Both our Android and iOS projects build multiple binaries, including debug binaries, special internal beta/enterprise binaries, and multiple flavors of release binaries for different device types. Together, these various builds were adding ~40 minutes to our iOS builds and ~15 minutes to our Android builds. To speed things up, we developed a process for distributing our builds across multiple machines in our continuous integration pool. The parent node builds the minimum set of binaries needed to run tests, and fires off “child jobs” to other nodes that build the remaining binaries while the UI tests run in parallel.
On the iOS side, we faced numerous performance-related problems with the new Swift compiler that made our builds extremely slow. We spent significant time digging into the inner workings of the compiler in order to speed up our builds by up to 4x. Apple also fixed a number of performance and stability issues that we reported in the Swift compiler, which helped reduce our iOS build times.
For UI tests, we took advantage of Google’s Espresso tool for Android and Square’s KIF utility for iOS. Both of these are already quite fast, but we wanted to be able to run a large number of tests on different Android/iOS API levels and in different configurations (left-to-right vs right-to-left UI layout, for example). Similar to our distributed build concept, we developed a system for distributing our test suites across multiple machines in our CI pool and collecting the results when all of them had completed. On Android, we were also able to take advantage of running multiple emulators (up to 15!) on a single build machine, which greatly increased our capacity and scalability.
Struggle with flaky tests
Fast tests aren’t useful if they don't accurately report bugs in the code. Flaky tests decrease confidence in the entire suite and can lead engineers to ignore valid failures, assuming “that test is just flaky.” For more details on this, several articles have already described our efforts to improve test stability and reliability, and more are on the way.
Just getting started…
As we move forward in 2016, we will continue to improve both the speed and stability of our 3x3 pipeline. We want to empower our engineers to iterate quickly and develop world-class products without worrying about release schedules and deadlines.

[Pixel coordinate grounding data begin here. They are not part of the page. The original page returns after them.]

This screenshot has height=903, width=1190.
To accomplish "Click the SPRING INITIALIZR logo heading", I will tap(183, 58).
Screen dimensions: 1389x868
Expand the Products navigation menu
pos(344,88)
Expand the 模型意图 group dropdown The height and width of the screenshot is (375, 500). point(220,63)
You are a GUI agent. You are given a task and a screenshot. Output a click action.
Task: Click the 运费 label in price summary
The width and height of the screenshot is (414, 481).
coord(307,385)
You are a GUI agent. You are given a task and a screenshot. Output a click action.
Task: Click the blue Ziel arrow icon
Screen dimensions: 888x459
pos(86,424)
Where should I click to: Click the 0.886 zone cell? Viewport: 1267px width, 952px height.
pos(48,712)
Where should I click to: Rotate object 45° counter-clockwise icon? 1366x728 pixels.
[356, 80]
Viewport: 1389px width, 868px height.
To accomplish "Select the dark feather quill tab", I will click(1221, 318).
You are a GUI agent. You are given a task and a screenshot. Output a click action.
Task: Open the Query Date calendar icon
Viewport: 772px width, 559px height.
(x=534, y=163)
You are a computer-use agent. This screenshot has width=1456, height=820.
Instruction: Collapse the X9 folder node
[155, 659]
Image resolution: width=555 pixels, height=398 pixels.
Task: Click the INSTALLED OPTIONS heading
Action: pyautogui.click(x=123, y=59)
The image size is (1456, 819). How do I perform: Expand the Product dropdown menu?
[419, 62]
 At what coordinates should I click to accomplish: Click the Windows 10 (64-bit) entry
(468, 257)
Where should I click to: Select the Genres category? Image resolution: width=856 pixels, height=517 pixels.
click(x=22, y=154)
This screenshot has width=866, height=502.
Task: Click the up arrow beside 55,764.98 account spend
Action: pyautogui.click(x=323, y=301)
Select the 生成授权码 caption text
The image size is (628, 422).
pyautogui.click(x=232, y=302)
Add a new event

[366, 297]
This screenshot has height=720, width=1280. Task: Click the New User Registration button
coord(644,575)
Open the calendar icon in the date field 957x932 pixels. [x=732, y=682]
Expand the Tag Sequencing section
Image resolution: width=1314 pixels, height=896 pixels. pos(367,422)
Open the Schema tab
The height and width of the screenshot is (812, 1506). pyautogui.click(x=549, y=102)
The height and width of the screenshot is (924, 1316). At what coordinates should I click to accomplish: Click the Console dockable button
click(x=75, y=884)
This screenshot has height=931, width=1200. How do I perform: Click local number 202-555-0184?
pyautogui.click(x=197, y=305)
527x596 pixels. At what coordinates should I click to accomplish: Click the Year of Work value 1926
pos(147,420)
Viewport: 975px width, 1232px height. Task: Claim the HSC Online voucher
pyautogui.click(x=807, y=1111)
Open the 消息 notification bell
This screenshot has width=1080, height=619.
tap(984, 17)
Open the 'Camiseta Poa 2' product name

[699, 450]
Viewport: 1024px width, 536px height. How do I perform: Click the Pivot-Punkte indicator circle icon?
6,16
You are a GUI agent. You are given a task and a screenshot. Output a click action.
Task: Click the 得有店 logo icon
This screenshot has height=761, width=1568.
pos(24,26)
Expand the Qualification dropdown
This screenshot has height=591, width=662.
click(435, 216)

We’re excited to share many of our learnings with the wider mobile development community, both through blog posts like this one and by releasing some of the tools we’ve developed as open source libraries. Stay tuned to the LinkedIn Engineering Blog for more information soon.
Most importantly, now that we have released Voyager to the world, we are already reaping the benefits of our infrastructure investments. The faster development cycle enables us to make rapid improvements to the mobile LinkedIn application, bringing even more value to our members.
We have accomplished all this through a dedicated company-wide collaboration of teams across LinkedIn, including Tools, Testing, Localization, Marketing, Mobile Infrastructure, and more. Thanks to everyone for your effort!